Hydra has gained a major system upgrade, a brand new scratch storage, extra compute nodes, and a new GPU cluster for interactive workflows.

As detailed below, this big upgrade comes with some important changes for our users.

Operating system and software#

The OS of the cluster has been upgraded from CentOS Linux 7.9 to Rocky Linux 8.8. The system kernel and all core libraries have received major upgrades to ensure that the cluster can keep its high performance and security standards.

Importantly, this major upgrade is a breaking point for software installations in Hydra. All software modules currently available on toolchains foss/2022a and intel/2022a (including GCCcore/11.3.0), have been fully re-installed on the new system and you will be able to use those software modules as usual. Please contact VUB-HPC Support if any software you need from this generation is missing or not working as expected.

Older software will be kept in the system as-is and it will be loadable through the legacy-software module. This module will be loaded by default in the compute nodes (but not in the login nodes) until the end of the year. Although many older software installations will continue to work, we cannot guarantee their performance nor functionality. We therefore strongly suggest switching to the 2022a software generation or newer. If you must continue using older software that is no longer working, we will provide a CentOS-7 container image or, as a last resort, carry out re-installation, please contact VUB-HPC Support for help.

Job scheduler#

The Slurm job scheduler in Hydra has been upgraded to a more recent version, bringing many fixes and improvements. Luckily, this update does not carry any major changes for the users and it will not affect the usage of Slurm command line tools (i.e. sbatch, srun, scancel…) or the #SBATCH directives in jobs.

As part of the Slurm upgrade, we have deprecated the PBS/torque compatibility layer in Hydra. Users who still need to use the old qsub and qstat commands and #PBS directives in their job scripts, should first load the slurm-torque-wrappers module in their environment. However, we urge all users to make use of the native Slurm commands from now on. All info is available at Torque/Moab to Slurm migration, and we can also help you with he conversion if needed. Please contact VUB-HPC Support.

New scratch storage#

Hydra has been upgraded with a brand new scratch storage system (VSC_SCRATCH). The old scratch has served us well for many years with excellent performance and reliability. The new scratch is connected to the cluster with InfiniBand EDR and Ethernet 100 Gbit/s, both are very fast network connections that ensure the best speed of the storage on all compute nodes.

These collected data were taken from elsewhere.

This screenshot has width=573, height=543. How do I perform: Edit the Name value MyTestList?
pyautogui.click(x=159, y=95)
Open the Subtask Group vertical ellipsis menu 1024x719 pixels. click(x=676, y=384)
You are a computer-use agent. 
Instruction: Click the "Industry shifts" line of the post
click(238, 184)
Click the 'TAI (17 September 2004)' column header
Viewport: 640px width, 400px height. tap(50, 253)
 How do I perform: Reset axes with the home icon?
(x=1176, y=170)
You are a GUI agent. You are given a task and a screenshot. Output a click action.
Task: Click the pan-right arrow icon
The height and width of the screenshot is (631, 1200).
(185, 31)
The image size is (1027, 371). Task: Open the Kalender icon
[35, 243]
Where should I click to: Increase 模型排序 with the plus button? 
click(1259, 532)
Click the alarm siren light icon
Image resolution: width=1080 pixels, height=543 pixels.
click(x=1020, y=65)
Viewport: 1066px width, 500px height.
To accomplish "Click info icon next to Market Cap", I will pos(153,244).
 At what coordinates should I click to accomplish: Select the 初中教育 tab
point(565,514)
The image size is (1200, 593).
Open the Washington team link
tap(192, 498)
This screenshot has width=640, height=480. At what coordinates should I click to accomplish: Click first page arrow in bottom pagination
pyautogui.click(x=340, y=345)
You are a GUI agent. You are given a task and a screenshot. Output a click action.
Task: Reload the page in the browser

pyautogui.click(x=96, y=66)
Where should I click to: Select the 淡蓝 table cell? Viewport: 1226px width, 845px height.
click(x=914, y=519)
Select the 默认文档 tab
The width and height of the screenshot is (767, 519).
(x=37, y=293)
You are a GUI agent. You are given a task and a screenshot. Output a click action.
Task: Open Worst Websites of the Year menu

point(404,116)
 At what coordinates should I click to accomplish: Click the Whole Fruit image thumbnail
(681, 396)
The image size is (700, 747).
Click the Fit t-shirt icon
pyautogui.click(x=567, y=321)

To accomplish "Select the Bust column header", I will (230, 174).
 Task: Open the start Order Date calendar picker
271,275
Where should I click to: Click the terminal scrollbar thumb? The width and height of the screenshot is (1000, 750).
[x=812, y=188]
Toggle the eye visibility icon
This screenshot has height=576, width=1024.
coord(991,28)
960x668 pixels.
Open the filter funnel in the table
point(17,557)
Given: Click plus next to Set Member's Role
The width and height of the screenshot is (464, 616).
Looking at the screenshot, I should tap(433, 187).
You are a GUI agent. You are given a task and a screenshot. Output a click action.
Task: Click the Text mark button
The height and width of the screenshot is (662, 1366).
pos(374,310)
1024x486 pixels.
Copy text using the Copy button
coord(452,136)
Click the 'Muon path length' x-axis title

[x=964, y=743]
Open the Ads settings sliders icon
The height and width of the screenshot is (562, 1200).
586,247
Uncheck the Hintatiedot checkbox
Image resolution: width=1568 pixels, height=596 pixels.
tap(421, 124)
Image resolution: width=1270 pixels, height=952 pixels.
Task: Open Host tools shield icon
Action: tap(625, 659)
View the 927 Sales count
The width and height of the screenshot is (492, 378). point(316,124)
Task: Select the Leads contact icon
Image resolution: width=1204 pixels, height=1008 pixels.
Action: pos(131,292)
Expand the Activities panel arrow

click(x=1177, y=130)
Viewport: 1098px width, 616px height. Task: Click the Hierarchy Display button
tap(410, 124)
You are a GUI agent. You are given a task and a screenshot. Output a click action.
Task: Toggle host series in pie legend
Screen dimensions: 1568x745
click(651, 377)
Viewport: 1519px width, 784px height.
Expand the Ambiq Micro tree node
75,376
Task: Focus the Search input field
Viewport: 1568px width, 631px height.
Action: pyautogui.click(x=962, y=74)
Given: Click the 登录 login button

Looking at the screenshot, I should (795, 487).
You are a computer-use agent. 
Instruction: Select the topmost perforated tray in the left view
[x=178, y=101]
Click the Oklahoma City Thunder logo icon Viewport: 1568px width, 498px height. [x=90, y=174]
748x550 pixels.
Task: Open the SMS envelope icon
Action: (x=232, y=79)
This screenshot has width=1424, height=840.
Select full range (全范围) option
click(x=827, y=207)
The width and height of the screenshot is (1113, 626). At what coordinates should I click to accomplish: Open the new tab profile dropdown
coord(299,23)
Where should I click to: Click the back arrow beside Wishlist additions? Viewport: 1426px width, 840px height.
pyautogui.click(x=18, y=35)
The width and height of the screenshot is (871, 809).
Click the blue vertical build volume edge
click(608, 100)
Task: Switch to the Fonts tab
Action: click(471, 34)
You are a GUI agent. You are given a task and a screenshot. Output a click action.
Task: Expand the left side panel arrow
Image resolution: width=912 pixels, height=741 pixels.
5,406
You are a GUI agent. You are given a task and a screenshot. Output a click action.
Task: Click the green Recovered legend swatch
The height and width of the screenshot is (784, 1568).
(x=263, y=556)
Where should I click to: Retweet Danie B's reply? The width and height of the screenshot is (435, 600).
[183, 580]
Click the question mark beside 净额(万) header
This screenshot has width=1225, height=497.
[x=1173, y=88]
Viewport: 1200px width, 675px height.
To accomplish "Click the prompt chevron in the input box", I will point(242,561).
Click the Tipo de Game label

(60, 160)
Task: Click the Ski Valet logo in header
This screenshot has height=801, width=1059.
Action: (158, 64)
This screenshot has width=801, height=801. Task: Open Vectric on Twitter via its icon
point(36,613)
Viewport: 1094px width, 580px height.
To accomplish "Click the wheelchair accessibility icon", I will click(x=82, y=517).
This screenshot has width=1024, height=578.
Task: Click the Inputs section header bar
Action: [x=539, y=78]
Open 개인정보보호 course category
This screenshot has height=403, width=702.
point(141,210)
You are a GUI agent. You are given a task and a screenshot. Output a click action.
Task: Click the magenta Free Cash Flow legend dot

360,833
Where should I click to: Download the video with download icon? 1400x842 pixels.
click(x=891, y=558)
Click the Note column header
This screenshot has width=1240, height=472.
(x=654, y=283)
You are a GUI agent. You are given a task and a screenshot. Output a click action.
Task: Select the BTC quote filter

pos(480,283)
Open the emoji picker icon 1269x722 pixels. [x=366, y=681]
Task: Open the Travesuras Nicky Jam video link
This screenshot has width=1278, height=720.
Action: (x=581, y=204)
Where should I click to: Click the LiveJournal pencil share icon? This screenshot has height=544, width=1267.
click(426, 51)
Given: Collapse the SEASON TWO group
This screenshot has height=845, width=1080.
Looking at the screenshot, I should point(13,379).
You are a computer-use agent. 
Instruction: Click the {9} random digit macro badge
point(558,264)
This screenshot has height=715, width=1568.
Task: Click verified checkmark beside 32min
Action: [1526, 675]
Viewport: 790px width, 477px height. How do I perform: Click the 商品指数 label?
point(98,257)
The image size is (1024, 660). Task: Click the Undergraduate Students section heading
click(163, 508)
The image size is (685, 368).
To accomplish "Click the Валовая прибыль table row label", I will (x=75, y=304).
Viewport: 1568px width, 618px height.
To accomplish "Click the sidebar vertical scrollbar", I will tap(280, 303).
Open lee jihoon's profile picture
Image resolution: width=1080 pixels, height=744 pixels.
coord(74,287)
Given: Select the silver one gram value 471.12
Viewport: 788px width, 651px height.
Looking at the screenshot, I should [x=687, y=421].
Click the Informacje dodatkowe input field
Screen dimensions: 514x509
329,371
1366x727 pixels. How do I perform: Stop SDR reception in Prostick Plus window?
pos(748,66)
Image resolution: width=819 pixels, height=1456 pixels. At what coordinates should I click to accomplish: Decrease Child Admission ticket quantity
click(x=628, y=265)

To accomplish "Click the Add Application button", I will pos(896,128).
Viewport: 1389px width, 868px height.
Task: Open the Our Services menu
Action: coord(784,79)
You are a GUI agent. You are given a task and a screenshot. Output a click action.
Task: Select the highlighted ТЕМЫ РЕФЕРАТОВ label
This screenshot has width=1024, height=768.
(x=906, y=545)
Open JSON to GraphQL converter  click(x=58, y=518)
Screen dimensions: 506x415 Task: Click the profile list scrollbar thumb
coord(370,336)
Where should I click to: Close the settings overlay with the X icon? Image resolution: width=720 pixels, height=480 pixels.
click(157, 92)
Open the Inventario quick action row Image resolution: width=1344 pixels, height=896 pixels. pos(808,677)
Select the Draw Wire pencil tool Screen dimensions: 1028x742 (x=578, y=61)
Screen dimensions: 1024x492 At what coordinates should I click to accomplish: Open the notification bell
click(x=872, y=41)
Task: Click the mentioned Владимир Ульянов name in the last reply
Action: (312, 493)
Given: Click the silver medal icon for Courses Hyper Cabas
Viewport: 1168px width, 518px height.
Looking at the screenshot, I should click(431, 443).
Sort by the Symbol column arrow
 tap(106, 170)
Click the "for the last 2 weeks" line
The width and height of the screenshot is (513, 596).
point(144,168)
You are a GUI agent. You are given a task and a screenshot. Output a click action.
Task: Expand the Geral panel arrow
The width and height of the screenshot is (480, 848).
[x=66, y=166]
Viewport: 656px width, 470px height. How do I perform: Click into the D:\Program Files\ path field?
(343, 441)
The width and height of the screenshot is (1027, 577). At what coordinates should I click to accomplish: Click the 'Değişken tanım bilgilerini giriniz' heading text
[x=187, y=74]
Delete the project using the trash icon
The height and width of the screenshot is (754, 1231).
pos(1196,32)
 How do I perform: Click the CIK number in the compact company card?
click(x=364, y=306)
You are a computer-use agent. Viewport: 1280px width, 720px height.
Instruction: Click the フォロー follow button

The main novelty of the new scratch is that the storage is composed of 2 types of drives:

  • 592 TB of storage on HDDs in a redundant RAID6 configuration: slightly slower than current scratch but with more storage space.

  • 16 TB of storage in very fast NVMe SSDs in a redundant RAID6 configuration: much faster than current scratch, this SSD storage works as a kind of cache for file operations on VSC_SCRATCH and jobs will automatically benefit from it whenever new files are generated or transferred to the scratch.

New compute nodes#

We’re saying goodbye to the very old Ivybridge nodes in the cluster. We’ve replaced them with 16 extra Skylake nodes that were recycled from the recently decommissioned Tier-1 cluster, Breniac. These new nodes have 28 CPU cores with 192 Gb of memory and fast InfiniBand network. They have been incorporated into the existing skylake_mpi partition.

New sister cluster#

Our notebook platform has experienced a very good reception and growth in usage. We have observed that more and more users are interested to run notebooks on GPUs and that they are experiencing difficulties as the Nvidia Pascal GPUs available on the notebook platform are very busy. Therefore, we are adding a new sister cluster to Hydra, called Anansi, that is tailored for interactive GPU-based workflows on the notebook platform.

This new cluster will very soon be available in a pilot phase, and will later be added to the available options on the notebook platform. We will soon share more information about Anansi. Stay tuned.

Enhanced security#

From now on, users can no longer directly use ssh to log into a node where their job is running. The only way to do this is via srun, as explained in the FAQ on monitoring jobs. Using srun is more secure, as access is limited to the resources allocated to the job.